Nordkorea hat angekündigt, irgendwann zwischen dem 4. und 8. April zwischen 11 und 16 Uhr einen Satelliten zu starten. Fenster jeden Tag. Nach Informationen der internationalen See- und Luftfahrtbehörden wird erwartet, dass die erste Stufe der dreistufigen Rakete ins Japanische Meer fällt, bevor die Rakete über Japan fliegt und die zweite Stufe in den Pazifischen Ozean fällt.

Japan, Südkorea und die USA vermuten, dass der Start tatsächlich ein Raketentest ist und Japan ein komplexes Überwachungsnetz aufgebaut hat.

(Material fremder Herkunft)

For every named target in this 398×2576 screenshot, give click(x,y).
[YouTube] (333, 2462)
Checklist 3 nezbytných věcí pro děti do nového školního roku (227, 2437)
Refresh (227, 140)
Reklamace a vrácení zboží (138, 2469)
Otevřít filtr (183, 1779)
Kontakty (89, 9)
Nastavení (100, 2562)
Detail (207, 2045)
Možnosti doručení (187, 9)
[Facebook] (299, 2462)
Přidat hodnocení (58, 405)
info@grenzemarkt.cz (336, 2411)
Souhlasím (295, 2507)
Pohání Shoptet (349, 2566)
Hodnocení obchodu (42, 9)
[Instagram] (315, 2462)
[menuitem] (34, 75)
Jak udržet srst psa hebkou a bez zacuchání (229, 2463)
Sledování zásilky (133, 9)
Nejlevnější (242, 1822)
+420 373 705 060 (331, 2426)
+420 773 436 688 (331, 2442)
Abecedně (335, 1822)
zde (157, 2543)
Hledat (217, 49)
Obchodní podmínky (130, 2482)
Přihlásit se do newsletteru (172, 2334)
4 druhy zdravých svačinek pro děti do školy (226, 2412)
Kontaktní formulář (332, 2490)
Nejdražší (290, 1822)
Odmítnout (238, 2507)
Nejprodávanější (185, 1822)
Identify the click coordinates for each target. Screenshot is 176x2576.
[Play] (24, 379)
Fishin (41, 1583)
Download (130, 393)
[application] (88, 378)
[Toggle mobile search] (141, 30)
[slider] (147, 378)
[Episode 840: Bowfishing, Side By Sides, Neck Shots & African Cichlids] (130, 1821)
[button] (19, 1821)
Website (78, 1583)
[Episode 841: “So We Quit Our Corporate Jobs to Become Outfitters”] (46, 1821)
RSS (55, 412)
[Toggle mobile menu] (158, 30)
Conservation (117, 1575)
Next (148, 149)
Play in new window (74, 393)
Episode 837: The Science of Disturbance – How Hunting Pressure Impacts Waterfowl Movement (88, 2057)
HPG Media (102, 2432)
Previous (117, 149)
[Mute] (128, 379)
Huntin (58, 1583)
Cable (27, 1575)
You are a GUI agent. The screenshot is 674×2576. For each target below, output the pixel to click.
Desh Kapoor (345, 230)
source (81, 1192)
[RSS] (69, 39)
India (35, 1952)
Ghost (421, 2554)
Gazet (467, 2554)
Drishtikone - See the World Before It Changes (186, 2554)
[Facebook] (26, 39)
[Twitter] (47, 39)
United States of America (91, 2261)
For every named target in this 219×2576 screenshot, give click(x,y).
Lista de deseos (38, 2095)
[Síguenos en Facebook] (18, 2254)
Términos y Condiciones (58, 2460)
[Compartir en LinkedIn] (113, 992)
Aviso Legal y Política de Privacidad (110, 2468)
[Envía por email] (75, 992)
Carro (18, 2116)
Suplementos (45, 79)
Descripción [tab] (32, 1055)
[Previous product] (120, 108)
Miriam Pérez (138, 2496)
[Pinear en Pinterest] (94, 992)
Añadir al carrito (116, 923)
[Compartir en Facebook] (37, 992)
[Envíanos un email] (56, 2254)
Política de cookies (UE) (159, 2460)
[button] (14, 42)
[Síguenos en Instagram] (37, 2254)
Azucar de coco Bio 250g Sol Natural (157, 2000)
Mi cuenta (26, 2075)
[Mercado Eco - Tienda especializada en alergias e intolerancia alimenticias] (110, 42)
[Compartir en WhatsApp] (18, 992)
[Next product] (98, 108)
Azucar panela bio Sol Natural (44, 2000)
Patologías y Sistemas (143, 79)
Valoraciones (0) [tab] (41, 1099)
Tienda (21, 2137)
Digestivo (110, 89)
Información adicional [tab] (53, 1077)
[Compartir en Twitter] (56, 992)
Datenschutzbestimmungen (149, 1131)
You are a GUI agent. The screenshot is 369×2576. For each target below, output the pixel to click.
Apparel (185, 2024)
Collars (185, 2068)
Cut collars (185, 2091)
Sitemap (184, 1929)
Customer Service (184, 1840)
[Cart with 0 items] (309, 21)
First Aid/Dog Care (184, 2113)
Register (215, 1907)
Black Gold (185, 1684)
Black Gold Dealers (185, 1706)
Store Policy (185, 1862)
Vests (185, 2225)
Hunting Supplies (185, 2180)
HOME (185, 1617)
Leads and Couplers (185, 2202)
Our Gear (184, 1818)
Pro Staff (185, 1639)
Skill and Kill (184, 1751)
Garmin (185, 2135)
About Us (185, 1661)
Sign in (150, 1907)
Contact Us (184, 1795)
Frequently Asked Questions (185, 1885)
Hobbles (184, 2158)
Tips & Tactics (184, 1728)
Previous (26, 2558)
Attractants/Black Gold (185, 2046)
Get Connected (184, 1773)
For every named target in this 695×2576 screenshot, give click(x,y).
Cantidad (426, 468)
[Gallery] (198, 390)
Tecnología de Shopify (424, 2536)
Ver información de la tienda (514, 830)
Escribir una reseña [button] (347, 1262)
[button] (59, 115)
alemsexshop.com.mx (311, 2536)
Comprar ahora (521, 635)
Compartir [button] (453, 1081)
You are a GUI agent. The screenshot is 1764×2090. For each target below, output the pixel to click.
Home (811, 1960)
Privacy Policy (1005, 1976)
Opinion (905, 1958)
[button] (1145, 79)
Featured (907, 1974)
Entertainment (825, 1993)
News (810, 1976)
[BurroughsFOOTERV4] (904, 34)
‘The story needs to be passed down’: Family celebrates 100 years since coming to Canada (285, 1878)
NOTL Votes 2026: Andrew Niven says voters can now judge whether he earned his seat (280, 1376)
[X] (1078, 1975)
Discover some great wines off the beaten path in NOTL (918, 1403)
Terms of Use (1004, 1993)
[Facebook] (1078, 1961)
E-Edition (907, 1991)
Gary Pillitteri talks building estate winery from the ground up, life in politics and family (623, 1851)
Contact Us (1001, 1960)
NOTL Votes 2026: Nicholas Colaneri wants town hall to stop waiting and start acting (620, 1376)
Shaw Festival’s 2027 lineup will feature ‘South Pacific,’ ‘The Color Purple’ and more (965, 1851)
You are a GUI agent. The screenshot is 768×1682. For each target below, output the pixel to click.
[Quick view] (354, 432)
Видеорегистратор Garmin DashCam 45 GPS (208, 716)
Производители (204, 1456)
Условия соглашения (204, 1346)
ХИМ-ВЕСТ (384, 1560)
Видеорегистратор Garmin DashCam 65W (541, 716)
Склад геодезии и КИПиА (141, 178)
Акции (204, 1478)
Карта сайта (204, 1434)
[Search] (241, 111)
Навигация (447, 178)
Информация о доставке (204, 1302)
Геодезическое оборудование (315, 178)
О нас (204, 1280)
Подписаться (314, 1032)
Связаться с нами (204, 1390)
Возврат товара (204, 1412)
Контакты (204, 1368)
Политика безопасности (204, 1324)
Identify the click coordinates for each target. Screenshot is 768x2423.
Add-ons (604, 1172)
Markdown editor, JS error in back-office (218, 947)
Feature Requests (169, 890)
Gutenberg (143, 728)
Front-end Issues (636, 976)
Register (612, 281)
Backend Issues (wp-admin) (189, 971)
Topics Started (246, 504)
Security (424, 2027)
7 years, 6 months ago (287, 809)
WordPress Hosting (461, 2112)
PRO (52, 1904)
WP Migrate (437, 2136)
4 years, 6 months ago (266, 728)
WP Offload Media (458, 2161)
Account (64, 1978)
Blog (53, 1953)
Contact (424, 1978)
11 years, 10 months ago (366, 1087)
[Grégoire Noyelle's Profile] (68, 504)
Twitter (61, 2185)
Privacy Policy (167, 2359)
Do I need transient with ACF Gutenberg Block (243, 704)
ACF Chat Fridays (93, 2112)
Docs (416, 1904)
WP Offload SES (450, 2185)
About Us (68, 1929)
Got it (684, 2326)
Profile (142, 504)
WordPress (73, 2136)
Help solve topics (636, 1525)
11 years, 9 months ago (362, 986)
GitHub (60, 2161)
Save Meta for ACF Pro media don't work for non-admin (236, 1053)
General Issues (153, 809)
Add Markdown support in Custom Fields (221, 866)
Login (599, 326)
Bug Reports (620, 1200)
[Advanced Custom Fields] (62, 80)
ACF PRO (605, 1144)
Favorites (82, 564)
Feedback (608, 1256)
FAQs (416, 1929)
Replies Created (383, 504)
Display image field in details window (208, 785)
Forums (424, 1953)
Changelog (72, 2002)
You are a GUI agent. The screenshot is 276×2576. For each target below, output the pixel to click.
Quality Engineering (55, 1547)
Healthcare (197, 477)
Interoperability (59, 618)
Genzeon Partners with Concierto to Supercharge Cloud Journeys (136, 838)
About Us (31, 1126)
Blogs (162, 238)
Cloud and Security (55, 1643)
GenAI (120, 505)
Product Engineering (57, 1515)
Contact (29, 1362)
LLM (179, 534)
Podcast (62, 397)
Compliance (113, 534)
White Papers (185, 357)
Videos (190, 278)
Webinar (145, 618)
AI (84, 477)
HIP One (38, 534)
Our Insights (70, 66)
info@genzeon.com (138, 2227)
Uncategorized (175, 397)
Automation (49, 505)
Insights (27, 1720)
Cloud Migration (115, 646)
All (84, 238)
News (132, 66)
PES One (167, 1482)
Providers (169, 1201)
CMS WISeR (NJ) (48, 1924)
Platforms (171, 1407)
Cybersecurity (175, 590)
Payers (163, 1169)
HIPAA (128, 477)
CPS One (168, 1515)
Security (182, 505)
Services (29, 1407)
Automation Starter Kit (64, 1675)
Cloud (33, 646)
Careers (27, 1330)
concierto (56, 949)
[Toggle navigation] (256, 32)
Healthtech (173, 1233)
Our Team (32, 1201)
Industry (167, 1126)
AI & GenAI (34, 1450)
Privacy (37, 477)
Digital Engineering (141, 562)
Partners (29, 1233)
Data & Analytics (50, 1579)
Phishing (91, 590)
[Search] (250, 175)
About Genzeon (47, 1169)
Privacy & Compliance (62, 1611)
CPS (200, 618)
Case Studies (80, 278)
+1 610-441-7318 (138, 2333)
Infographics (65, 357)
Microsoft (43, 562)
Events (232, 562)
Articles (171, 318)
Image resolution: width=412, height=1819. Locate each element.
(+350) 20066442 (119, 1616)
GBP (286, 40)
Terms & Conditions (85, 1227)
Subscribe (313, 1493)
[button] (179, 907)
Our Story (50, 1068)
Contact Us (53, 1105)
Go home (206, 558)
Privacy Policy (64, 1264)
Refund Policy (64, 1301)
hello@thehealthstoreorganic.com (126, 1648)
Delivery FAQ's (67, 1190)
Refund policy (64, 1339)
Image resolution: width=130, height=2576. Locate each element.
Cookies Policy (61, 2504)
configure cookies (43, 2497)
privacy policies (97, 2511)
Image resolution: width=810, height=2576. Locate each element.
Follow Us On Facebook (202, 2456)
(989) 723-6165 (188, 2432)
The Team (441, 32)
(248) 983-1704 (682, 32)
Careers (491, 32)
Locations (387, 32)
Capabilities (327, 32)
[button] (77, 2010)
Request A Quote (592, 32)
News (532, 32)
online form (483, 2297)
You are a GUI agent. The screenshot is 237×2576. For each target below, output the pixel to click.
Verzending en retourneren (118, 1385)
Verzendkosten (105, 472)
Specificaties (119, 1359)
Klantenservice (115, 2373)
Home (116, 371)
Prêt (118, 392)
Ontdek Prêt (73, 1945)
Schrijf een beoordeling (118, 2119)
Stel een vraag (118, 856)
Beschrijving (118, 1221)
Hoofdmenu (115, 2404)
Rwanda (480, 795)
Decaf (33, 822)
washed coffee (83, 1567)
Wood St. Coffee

Drei Aegis-Raketenzerstörer sind vor der Küste stationiert, Radaranlagen beobachten den Himmel, flugzeuggetragene Frühwarnflugzeuge überwachen von Der Himmel und die Daten werden von einem US-Militärsatelliten gespeist. Die Regierung hofft, die Daten nutzen zu können, um die Rakete zu verfolgen und, falls sie von ihrem Kurs abzuweichen scheint und Japan bedroht, sie abzuschießen. Patriot Raketenbatterien wurden an fünf Orten in Japan stationiert, einschließlich Zentral-Tokyo, für eine solche Eventualität.

Das Computernetz, das am Samstag benutzt wurde, Em-Net genannt, wurde eingerichtet, um Notfallinformationen von der Zentralregierung an die Region zu übermitteln Regierungen in ganz Japan nach einem früheren Raketenstart im Jahr 1998. Während die Basis für die Warnung am Samstag sich als falsche Information entpuppte, war die Warnung echt und wurde schnell weitergeleitet - allerdings von TV-Stationen und Gemeinden, die mehr als eine Stunde damit gerechnet hatten.

Früher am Tag wurde fälschlicherweise eine Warnung an die Bewohner im Norden Japans ausgegeben, über die die Rakete fliegen soll, und zwar über ein lokales Beschallungssystem. Auch dies wurde auf ein Missverständnis der von der Zentralregierung erhaltenen Informationen zurückgeführt.